Niemcy się nie patyczkowali. Takie pytanie zadali miss mundialu

PAP/EPA / Friedemann Vogel / Na zdjęciu: Ivana Knoll
PAP/EPA / Friedemann Vogel / Na zdjęciu: Ivana Knoll

Gdziekolwiek się pojawi, wzbudza ogromne zainteresowanie. Ivanę Knoll szybko okrzyknięto miss mundialu, a o krok dalej posunęli się niemieccy dziennikarze. Zapytali, czy wzięłaby udział w sesji dla "Playboya".

Mistrzostwa świata po raz pierwszy odbywają się w kraju muzułmańskim, co wiąże się z wieloma zasadami, do jakich muszą stosować się przyjezdni. Dotyczą one m.in. stroju - kobietom nie wolno odsłaniać ramion i kolan.

Nic sobie z tego nie robi jednak Ivana Knoll, nazywana miss mundialu. Chorwatka pojawia się na stadionach w bardzo kusych strojach. Katarczycy mówią wprost o braku szacunku z jej strony.

- Przyjechałam na mundial do Kataru z Miami. Pracuję tam jako modelka, influencerka i aktorka. To mój trzeci mundial z rzędu - mówiła w rozmowie z "Bildem".

Jej popularność wystrzeliła podczas mistrzostw. Przybyło jej ponad milion obserwujących na Instagramie. Dziennikarze z Niemiec nie zamierzali przebierać w środkach. Zapytali otwarcie, czy Knoll przyjęłaby ofertę sesji zdjęciowej dla "Playboya".

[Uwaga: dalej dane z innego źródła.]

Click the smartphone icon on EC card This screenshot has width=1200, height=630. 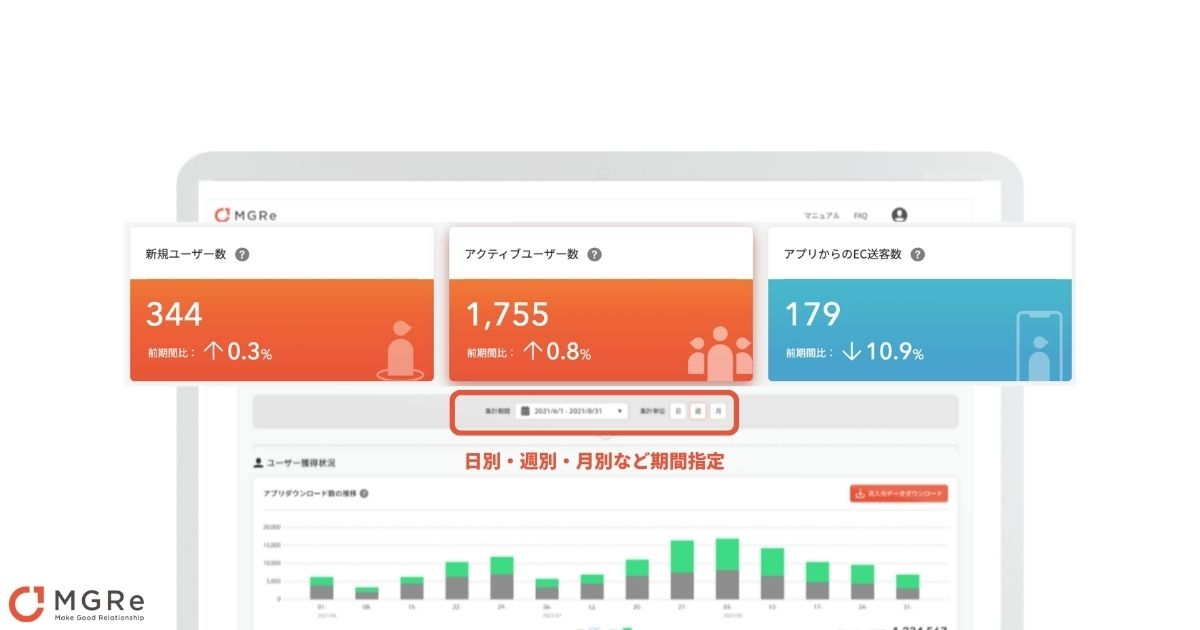coord(1039,346)
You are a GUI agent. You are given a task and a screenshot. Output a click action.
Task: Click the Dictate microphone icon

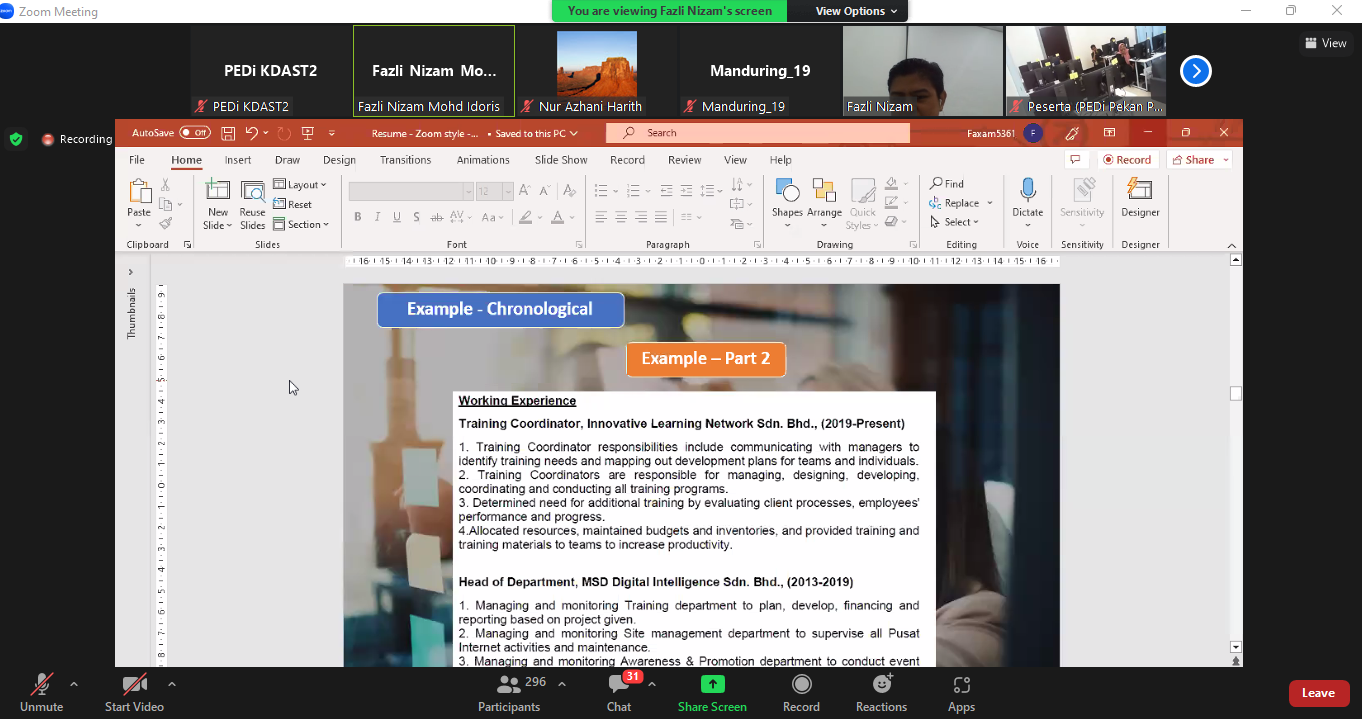pos(1027,191)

- "Playboy" już mnie zaprosił. Powiedziałam "nie" nagiej sesji zdjęciowej, ale informacje o mnie w sieci są w porządku.

Knoll, podobnie jak jej rodacy, miała powody do radości. Reprezentacja Chorwacji po rzutach karnych wyrzuciła bowiem Brazylię z turnieju.

Czytaj także:
Gorąco na Twitterze po wielkiej sensacji. "Ależ zazdrość!"
Zdjęcia wyrażają więcej niż tysiąc słów. Tak Neymar zareagował na sensacyjne odpadnięcie

ZOBACZ WIDEO: Eksperci grzmią po doniesieniach o premii. "To skandal"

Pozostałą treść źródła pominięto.